> **TASK DESCRIPTION**: Each line from the one containing "Screen dimensions: 1105x277" through the end of the data below is to be output verbatim, with no lines added or left out.

Records from a data collection
╔══
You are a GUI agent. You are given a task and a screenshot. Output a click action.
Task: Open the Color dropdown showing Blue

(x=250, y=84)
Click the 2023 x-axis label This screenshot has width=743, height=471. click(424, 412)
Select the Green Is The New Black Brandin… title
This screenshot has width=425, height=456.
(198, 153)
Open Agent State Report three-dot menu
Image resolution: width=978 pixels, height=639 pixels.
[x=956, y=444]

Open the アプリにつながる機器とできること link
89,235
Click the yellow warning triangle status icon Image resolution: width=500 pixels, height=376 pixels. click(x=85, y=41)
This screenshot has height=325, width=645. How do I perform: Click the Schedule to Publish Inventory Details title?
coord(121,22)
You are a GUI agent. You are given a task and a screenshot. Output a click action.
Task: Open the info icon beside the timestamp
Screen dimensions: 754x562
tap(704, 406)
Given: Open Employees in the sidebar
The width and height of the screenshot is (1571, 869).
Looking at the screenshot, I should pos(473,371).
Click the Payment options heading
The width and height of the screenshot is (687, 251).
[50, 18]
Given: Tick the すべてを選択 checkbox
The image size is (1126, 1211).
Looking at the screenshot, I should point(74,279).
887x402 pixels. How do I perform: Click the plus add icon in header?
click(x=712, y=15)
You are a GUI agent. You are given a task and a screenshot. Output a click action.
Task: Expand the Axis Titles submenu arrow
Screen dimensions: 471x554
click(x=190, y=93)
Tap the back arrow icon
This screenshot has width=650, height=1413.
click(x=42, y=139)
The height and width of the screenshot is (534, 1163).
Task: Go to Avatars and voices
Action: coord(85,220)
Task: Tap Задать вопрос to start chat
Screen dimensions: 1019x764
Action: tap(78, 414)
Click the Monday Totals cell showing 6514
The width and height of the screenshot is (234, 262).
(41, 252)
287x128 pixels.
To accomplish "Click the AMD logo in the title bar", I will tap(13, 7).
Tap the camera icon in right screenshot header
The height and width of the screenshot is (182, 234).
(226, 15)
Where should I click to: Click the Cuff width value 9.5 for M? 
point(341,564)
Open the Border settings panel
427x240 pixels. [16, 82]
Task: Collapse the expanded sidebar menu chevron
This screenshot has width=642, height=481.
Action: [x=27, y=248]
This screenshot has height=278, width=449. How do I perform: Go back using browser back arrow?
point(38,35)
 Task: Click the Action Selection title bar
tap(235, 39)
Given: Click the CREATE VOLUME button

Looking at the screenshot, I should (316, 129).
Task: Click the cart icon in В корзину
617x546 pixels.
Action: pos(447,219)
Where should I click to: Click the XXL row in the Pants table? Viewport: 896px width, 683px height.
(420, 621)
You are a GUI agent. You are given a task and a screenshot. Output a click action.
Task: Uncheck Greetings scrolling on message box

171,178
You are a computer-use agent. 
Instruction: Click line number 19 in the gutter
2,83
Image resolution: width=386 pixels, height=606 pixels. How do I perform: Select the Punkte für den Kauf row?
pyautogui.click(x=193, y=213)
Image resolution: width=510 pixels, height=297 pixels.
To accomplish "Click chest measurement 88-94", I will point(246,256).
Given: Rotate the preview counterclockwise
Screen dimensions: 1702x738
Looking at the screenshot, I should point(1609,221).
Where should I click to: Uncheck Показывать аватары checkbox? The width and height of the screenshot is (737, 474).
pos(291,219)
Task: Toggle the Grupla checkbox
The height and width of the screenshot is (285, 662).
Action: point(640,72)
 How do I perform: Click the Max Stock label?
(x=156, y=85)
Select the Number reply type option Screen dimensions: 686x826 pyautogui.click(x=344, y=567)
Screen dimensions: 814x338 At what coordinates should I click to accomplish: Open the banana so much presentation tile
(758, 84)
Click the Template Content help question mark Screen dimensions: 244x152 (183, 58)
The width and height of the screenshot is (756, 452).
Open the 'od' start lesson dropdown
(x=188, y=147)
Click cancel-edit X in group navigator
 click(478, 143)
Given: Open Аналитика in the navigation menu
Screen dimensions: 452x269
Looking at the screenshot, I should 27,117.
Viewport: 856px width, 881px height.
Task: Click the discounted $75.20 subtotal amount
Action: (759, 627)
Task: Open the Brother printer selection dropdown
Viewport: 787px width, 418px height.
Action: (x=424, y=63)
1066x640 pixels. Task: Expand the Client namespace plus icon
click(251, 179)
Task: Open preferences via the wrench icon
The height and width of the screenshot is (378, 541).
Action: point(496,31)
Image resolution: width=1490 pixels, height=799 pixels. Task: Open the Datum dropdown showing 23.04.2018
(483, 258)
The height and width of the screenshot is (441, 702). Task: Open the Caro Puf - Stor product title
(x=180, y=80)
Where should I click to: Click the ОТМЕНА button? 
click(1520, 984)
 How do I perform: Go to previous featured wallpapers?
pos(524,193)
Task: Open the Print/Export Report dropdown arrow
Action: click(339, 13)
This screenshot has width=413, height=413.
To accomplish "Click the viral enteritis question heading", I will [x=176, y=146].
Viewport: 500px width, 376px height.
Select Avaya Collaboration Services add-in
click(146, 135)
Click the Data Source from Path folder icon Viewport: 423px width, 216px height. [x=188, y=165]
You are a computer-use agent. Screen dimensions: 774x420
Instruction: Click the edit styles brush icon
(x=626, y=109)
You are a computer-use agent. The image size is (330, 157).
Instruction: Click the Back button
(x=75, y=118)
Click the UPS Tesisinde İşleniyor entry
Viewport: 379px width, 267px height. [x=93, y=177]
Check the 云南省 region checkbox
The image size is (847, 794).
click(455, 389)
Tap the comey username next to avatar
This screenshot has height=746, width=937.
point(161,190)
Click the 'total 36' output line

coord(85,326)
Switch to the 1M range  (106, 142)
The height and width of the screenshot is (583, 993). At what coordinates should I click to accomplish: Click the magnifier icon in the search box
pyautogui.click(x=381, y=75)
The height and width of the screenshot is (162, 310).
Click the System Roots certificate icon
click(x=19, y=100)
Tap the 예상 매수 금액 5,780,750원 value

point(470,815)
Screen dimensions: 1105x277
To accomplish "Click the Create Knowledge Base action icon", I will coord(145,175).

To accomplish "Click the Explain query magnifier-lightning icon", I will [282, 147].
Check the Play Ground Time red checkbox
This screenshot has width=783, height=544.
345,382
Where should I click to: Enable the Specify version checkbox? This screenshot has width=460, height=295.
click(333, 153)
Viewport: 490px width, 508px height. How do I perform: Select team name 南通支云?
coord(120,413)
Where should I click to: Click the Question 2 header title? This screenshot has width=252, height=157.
╚══
> **REPLY**:
Screen dimensions: 1105x277
To accomplish "Click the Create Knowledge Base action icon", I will coord(145,175).

To accomplish "Click the Explain query magnifier-lightning icon", I will [282, 147].
Check the Play Ground Time red checkbox
This screenshot has width=783, height=544.
345,382
Where should I click to: Enable the Specify version checkbox? This screenshot has width=460, height=295.
click(333, 153)
Viewport: 490px width, 508px height. How do I perform: Select team name 南通支云?
coord(120,413)
Where should I click to: Click the Question 2 header title? This screenshot has width=252, height=157.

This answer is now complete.